Melville Radar. I remember, hauling kegs of beer for the radar station at Melville so that we got to drink all of their duty free spirits in exchange. On one occaision we actually got permission from a rather bemused US Base Commander to drive through a forest fire to make the beer delivery. Somehow we convinced him that it was a matter of extreme importance worth the risk of life and limb. Actually, he probably just decided he could not ever fathom the limeys!

Hanger Starts. It was so cold in winter that we manned the aircraft and ran the pre-flight checks in a hanger with the aircraft already attached to a tug. When we were ready to start the hanger doors were opened, we were towed outside and hit the start buttons before everything, including the ground crew, froze up solid.

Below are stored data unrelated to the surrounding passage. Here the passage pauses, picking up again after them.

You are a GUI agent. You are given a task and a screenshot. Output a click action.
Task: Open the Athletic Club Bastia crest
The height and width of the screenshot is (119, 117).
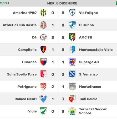tap(43, 25)

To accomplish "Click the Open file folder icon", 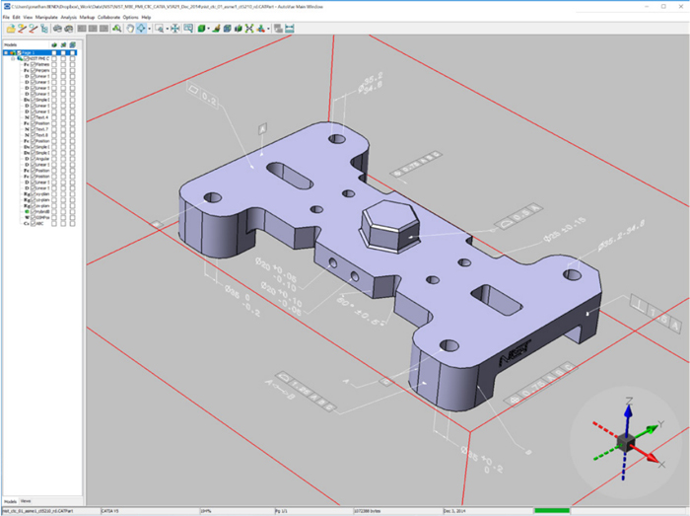I will click(9, 29).
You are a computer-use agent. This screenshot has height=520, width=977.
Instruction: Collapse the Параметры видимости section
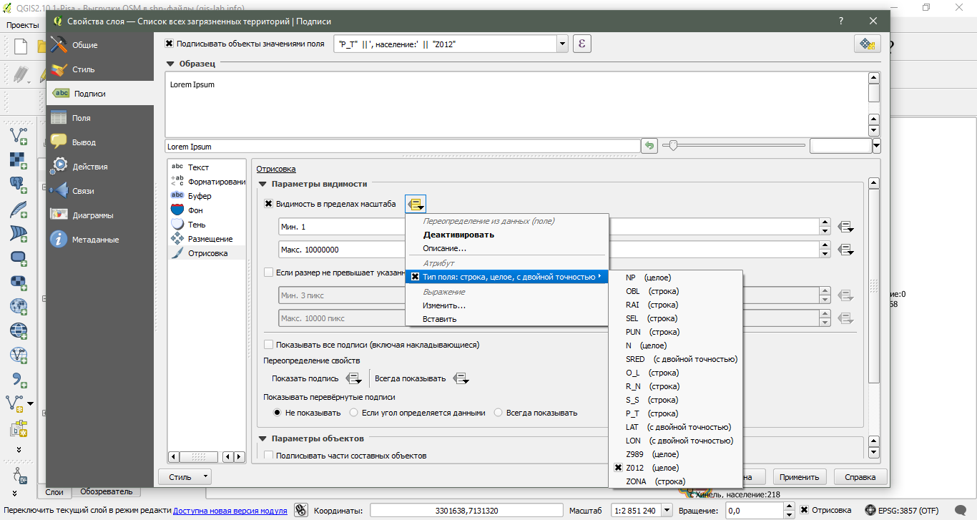[262, 184]
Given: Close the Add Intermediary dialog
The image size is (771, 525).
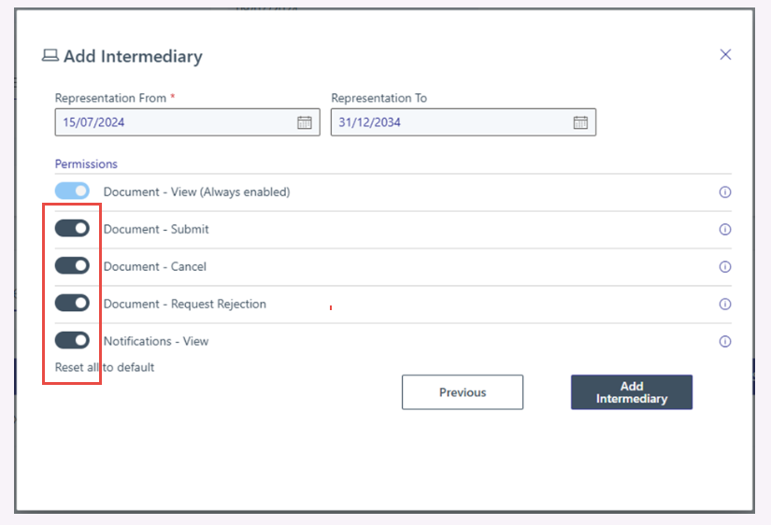Looking at the screenshot, I should coord(725,55).
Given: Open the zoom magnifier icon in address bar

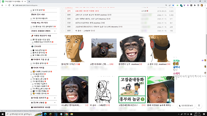Looking at the screenshot, I should [166, 5].
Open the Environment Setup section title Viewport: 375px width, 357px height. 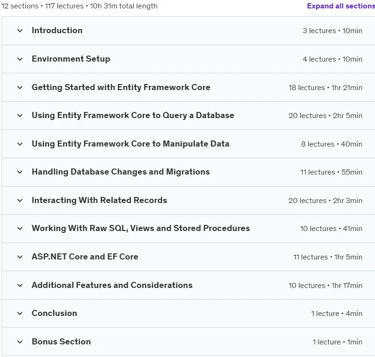(71, 59)
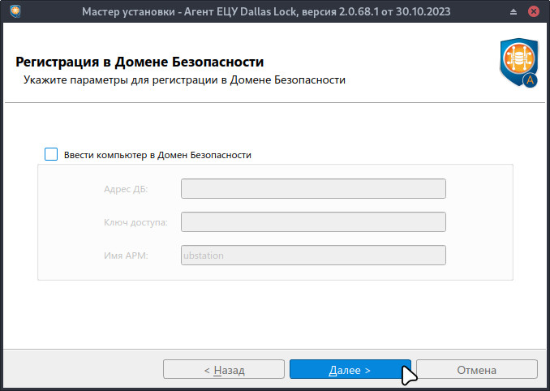Click the 'Ввести компьютер в Домен Безопасности' label text
550x391 pixels.
[157, 155]
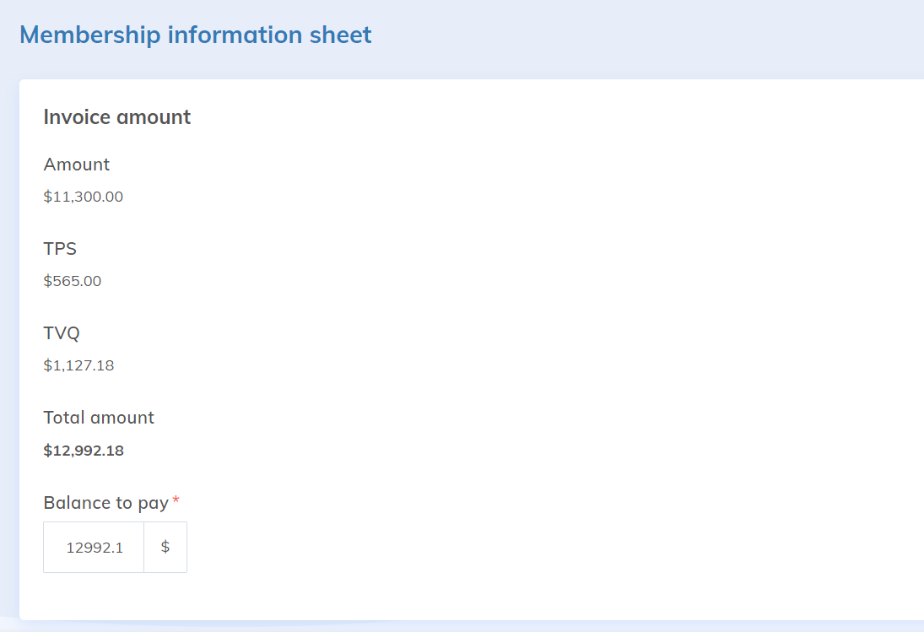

Survival Execises. I did both summer and winter. For the winter exercise we made the usual parachute tent fastened to a tree. In the summer exercises we went to the same spot. There in a tree, about eight feet above ground level, were the parachute cords we had used during the winter exercise. That was the snow depth.

Ice Fishing.

"Tiny" Mathews. A really great individual. Wing Commander in charge of the RAF contingent. Never again have I had my wake-up call for a flight provided by a Wing Commander bringing me a nice early morning cup of tea. Christmas time at Goose was a great event.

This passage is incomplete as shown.